Entre os resultados da pesquisa emerge uma informação relacionada à idade. O índice de vida sexual do país mostra isso A “idade de ouro” do sexo não é a juventude, mas a meia-idade, entre 45 e 55 anos. Segundo o doutor Diego Bernardini, médico e referente regional de Nueva Longevidad, esses dados vão ao encontro do que se vê em diversos países, que a segunda metade da vida costuma ser mais rica, mais interessante e mais diversificada na equação do desejo e da sexualidade; “Já sabemos o que gostamos e o que não gostamos, e expressamos e exigimos isso, tornando o encontro muito mais rico e completo”.
Já os jovens apresentam outra equação: iniciaram a vida sexual antes dos pais. Hoje a média é de 17, em comparação com a estreia das gerações anteriores, que tinha média de 23.
No entanto, eles não se sentem mais cheios ou mais vivos. Este segmento aumenta a aposta em suas práticas, às vezes recorrendo ao sexo digital e visualizando encontros por meio de aplicativos. Ansiedades, frustrações, cancelamentos de última hora e outros contratempos inviabilizam as reuniões porque a logística não funciona entre os jovens de 18 a 24 anos, um segmento percebido por 38,8% dos membros como tendo um alto nível de paixão. “Apesar de estarem expostos a estímulos sexuais e digitais, os jovens não manifestam maior satisfação. Isto pode sugerir que o acesso não garante uma boa experiência e que uma oferta excessiva de opções, corpos e interações pode levar a uma maior ansiedade em vez de um maior prazer”, sugere Steinberg.
É uma coisa A tecnologia estimula o sexo digital, mas não fornece os parâmetros de segurança emocional. Os jovens são mais precoces e mais vulneráveis às camadas digitais que nem sempre conduzem a um maior bem-estar.
Em que consiste?
O índice de agendamentos do último mês destaca que 32,5% não tiveram nenhum, 31,3% um ou dois e 17,9% entre três e quatro. Entre os motivos estão os gastos causados pelas saídas. Entre os consumos mais comuns relacionados ao sexo estão jantares, ingressos de cinema ou espetáculos, preservativos, mobilidade, roupas e acessórios, tratamentos de beleza. (depilação, cabeleireiro, manicure).
Porque a intimidade também aquece os motores do mercado: O orçamento médio que inclui esses itens não fica abaixo de US$ 200.000 (se você considerar que só o combo filme, jantar e táxi custa US$ 100 mil). Entretanto, para casais com filhos, a logística sexual é diferente, embora não menos apaixonante.

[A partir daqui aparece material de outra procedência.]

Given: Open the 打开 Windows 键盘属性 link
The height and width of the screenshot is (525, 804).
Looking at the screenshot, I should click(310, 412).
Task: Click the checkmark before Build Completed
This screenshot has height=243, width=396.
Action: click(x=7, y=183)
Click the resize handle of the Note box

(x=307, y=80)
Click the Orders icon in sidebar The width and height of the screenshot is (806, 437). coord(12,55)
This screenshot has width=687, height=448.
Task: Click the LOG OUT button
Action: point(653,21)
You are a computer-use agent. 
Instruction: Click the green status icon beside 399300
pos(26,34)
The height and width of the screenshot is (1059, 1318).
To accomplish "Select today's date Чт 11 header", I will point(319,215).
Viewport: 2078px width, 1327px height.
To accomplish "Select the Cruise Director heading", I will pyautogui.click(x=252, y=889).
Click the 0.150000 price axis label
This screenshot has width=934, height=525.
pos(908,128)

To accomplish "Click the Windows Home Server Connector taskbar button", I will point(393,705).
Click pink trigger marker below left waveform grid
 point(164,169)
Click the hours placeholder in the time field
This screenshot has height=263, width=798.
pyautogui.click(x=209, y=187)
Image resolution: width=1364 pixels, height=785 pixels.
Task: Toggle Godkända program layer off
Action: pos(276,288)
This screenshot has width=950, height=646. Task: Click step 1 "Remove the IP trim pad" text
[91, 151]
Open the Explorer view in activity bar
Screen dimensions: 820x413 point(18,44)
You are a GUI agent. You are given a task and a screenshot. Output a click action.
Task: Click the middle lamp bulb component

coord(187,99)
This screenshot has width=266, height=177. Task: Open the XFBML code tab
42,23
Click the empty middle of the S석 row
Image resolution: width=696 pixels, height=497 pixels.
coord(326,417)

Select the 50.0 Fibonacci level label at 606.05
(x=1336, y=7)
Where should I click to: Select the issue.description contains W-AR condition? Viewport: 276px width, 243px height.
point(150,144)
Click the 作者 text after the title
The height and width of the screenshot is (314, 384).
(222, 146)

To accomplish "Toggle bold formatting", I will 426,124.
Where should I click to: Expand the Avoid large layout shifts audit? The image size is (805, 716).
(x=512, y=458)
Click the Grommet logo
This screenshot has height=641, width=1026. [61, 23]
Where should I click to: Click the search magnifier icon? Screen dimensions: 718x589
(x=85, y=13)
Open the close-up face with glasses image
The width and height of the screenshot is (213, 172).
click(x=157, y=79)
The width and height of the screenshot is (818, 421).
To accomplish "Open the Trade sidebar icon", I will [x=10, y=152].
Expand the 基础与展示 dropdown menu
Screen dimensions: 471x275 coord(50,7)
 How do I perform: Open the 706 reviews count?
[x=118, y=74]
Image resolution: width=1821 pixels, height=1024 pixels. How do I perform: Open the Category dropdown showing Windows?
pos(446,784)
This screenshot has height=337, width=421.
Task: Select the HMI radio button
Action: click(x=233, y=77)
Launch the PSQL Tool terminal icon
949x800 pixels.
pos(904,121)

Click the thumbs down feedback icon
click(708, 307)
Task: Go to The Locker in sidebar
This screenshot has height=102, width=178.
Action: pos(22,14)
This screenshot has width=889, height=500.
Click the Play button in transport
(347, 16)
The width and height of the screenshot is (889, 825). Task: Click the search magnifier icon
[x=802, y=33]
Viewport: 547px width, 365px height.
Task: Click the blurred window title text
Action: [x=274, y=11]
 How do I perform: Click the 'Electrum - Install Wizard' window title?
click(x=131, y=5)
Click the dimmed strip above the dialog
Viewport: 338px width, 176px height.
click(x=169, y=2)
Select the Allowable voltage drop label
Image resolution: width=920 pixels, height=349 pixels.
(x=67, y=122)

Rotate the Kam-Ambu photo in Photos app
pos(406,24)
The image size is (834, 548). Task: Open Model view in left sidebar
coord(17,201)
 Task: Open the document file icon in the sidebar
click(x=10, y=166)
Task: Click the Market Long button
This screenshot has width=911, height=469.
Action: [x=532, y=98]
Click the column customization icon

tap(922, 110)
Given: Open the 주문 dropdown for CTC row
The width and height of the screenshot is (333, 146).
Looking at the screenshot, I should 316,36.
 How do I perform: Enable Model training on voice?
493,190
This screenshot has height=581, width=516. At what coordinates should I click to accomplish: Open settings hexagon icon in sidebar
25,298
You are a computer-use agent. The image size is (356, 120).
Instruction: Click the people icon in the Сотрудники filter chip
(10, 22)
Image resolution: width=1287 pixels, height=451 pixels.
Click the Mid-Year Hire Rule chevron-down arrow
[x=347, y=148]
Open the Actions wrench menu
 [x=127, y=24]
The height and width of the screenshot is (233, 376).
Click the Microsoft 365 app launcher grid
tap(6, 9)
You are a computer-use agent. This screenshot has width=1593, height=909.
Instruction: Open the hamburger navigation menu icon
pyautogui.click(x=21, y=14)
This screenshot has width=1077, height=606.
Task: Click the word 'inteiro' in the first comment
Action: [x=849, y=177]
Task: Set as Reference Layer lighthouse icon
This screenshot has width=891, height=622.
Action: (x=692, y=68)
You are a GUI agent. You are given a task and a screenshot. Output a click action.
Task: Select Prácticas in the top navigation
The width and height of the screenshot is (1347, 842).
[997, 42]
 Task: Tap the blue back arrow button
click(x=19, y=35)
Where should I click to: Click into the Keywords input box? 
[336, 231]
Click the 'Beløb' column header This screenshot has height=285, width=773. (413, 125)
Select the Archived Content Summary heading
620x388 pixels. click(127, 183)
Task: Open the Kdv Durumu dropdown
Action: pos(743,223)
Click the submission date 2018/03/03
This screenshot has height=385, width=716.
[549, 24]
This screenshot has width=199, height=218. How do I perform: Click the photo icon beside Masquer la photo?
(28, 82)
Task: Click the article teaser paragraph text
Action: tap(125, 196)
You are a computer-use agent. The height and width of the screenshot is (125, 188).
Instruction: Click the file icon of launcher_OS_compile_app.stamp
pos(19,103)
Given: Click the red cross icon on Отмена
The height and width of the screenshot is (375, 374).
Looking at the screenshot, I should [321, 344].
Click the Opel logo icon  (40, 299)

Dados representativos para casais com três ou mais filhos
O estudo surpreende com os dados relativos a este segmento de pais, que revelaram Quem tem três ou mais filhos apresenta alto índice de relações sexuais: 7,90%. Porém, exige mais organização e calendário, atento à dinâmica familiar. Este segmento é considerado muito apaixonado por 71,3%. É claro que eles não gastam tanto orçamento em passeios ou compromissos porque têm menos dinheiro (e menos tempo).
Da sociologia, Natasha Steinberg reflete: “Ao contrário do imaginário cultural que liga a juventude à realização sexual, a pesquisa mostra que o desejo também precisa de contexto, não apenas de impulso”.
Através do exame, é detectado um a tensão constante entre o desejo e as condições para sua realização. E nessa negociação o sexo deixa de ser um impulso espontâneo e passa a ser cada vez mais uma prática que exige tempo, energia e, em muitos casos, planejamento.
Assim, a pesquisa mostra que as aspirações locais apresentam diferentes tensões e paradoxos. Embora a autopercepção erótica seja elevada, os encontros concretos são mais constantes. Os argentinos fazem malabarismos entre seus desejos e as condições impostas pela vida cotidianaNo contexto de um índice quente de 7,4%. Chave: Encontre a chave que acende a chama do desejo.